IBM Corp. delivered the kind of upbeat earnings report and forecast that’s been rare in the beleaguered technology industry of late but also said it will lay off 1.5% of its workforce, or about 3,900 employees, amid the gathering clouds of a likely global recession.

Revenues of $16.69 billion fell slightly from $16.70 billion a year earlier but rose 6% in constant-currency terms and came in well ahead of consensus estimates of $16.15 billion. Net income rose 15% from a year ago, to $2.71 billion, or $2.96 a share. Adjusted earnings of $3.60 a share also beat analysts’ estimates of $3.59 a share.

The positive results came despite the fact that Big Blue said the strong U. S. dollar dragged down overall revenue by more than $1 billion.

‘Stranded costs’

IBM executives didn’t refer to layoffs in their call with analysts but Chief Financial Officer James Kavanaugh told Bloomberg that the job cuts will focus on workers who remained after the spinoffs of the Kyndryl and Watson Health businesses. On the earnings call, Kavanaugh referred to the surplus employees as “stranded costs” that “will be addressed early in the year and result in a charge of about $300 million in the first quarter.”
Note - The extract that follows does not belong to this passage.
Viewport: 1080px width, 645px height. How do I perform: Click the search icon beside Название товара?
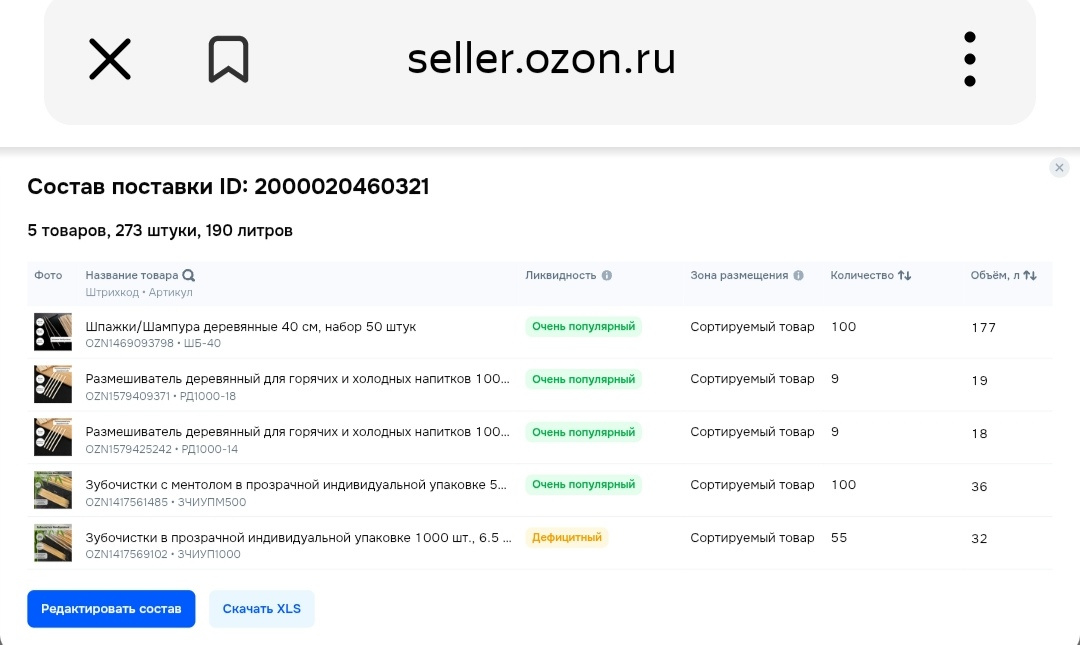[x=189, y=276]
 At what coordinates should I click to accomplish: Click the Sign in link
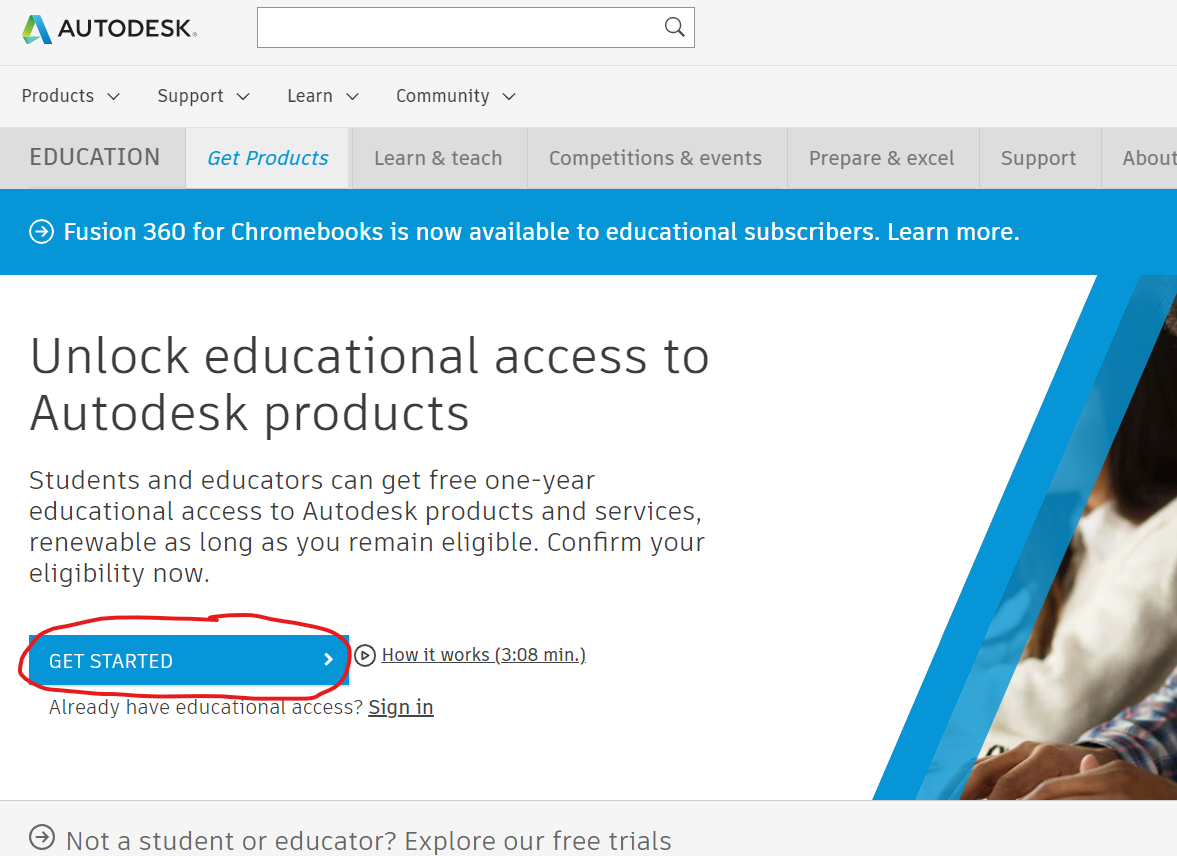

Chief Executive Arvind Krishna was effusive about the success the company is seeing with its business model focused on hybrid cloud and artificial intelligence. “Clients in all geographies increasingly embraced our hybrid cloud and AI solutions as technology remains a differentiating force in today’s business environment,” he said in a statement.

Krishna said IBM expects 2023 full-year revenue growth to be in the mid-single digits, in line with its previous forecasts. However, Kavanaugh later told analysts that they should expect growth to be in the “low single digits.”

“Multicloud has been working well for IBM based on the strength of its OpenShift portfolio,” said Holger Mueller, vice president and principal analyst at Constellation Research Inc. But the company’s reliance on its service business runs “the risk that IBM will neglect software for the sake of services. They are a services business with an adjunct software business.”

Cash flow challenge

The only dark cloud in the results was the reported free cash flow of $10.5 billion, which came up short of the consensus forecast of $11.1 billion. IBM had previously forecast $35 billion in total free cash flow through 2025, leaving it with a steep hill to climb to get there.

Krishna told Barron’s that the original cash flow forecast didn’t anticipate the impact of exiting from the Russian market or the dollar’s strength. But he said he’s sticking with the forecast for now.

In early after-hours trading on the New York Stock Exchange, IBM stock drifted a little more than 2.5% lower. The stock is 3% above its price of a year ago, a claim few information technology vendors can make.

Software revenue grew 8% at constant currency rates, consulting revenue rose 9% and infrastructure sales edged up 7% percent at constant currency. Red Hat revenue grew 15%, automation revenue was up 9%, security sales increased 10% and data/AI revenue grew 8%. The annual recurring revenue across all those businesses is $13.3 billion, Kavanaugh said.

Krishna told Barron’s that IBM is seeing strength in its consulting and recurring software revenue base, although infrastructure sales will probably fall in 2023 after last year’s boost from a mainframe refresh cycle. Sales of zSystems mainframes rose 21% in the fourth quarter.

In downgrading IBM stock last week, Morgan Stanley said the company will have a tough time beating last year’s performance in mainframes and enterprise license agreements because of the end of the mainframe refresh and a general economic slowdown.